Steven Soderbergh deserves all of the credit he’s receiving for being one of the few mainstream American filmmakers willing to experiment with the form and do it within his ostensibly mainstream feature films. He isn’t always daring in his direction — I associate him with a more economical visual style than anything resembling the avant-garde à la Coppola — but he picks material that suits whatever formal conceit he wants to try. This would all be well and good if he learned how to choose a good script after all these years.


It’s not as if Soderbergh’s technical choices are so off-putting that they need a similarly bold script to rise to the occasion. Again, this is a mainstream filmmaker making mainstream movies. In the case of “Presence,” first-person and/or fly-on-the-wall observant perspectives have been used to great effect recently in the likes of “Nickel Boys” and “The Zone of Interest,” two films that were both lauded by mainstream awards bodies and the latter of which had immense box office success. The difference between those films and “Presence” is that, while the stylistic choice in those films feels as though it has a thematic as well as aesthetic purpose, Soderbergh’s decision to shoot that way seems like one that the film was birthed out of rather than it being a natural choice for the material.


As such, the dramaturgy of David Koepp’s script feels like an afterthought. Making a voiceless specter our point of view character is a choice to fit the film’s visual framework rather than say anything new about voyeurism or how people act behind closed doors. The core relationships of the family being haunted are unnecessarily packed with excess drama, much of which does not pay off by the end of the movie. The dialogue artificially creates subtext by talking with an unnatural vagueness that suggests, among other things, a possibly incestuous relationship between the mother and son and some sort of legal trouble faced by one or both of the parents because of the wife’s work. This forced ambiguity is the script’s biggest crime, as potentially interesting subplots aren’t explored past the initial mystery and don’t add anything to the experience other than the pointless teasing of the audience that there is a better story happening where you can’t see it. That’s not even mentioning the convoluted foreshadowing of the final identity of the ghost, which tells us that the ghost isn’t dead at the moment of the reveal but is actually the spirit of somebody who is going to die in the house. It’s an unclever way to get to where the story ultimately wants to go.

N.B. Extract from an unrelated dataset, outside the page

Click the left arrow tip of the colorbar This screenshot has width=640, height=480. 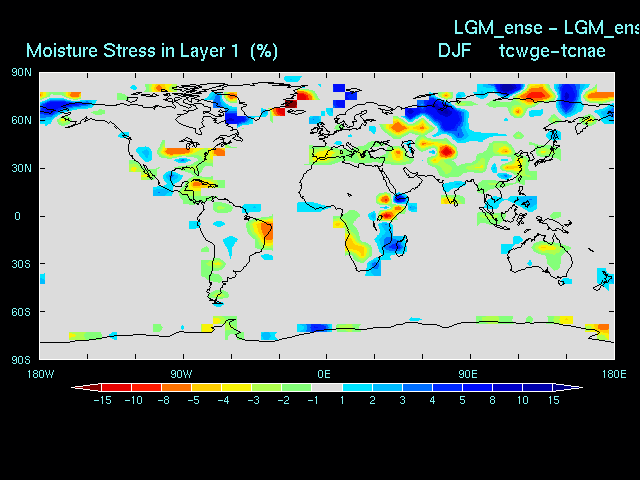[x=73, y=387]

Even disregarding that — and many will be tempted to do that in a B-movie where the story does not take much precedence — Soderbergh’s direction is not nearly as exciting as the idea of the gimmick, and it often feels like he’s forcing us to see something rather than showing what the ghost should naturally be looking at. Take, for example, the opening shot. It’s a oner that dances around the house and shows us the layout of every room where the film will take place over the next hour and a half. This serves no purpose other than to show us what we’ll be introduced to again later, but now devoid of context. Does Soderbergh not trust the audience to grasp the entire space if we don’t see it all at once? Is he just trying to show off knowing that we won’t see something that frantic until the end? If anything, it cheapens the moment when the ghost dashes to wake the drugged brother so he can save his sister from being raped because we’ve already seen this technique. This is the biggest problem. There just isn’t much differentiation in how Soderbergh shoots most of the film, and it focuses your attention on the clumsy narrative.


“Presence” will probably be the most interesting new movie released in these first couple months of the year, but that speaks more to the laziness of whatever trash is being thrown into theaters right now. But that shouldn’t excuse it from being an underdeveloped idea for a movie. There is genuine potential in the premise and presentation, but it was never going to be unlocked by such a blandly straightforward story. Soderbergh and Koepp have teamed up for another movie releasing in March, let’s hope that one has a bit more on its mind.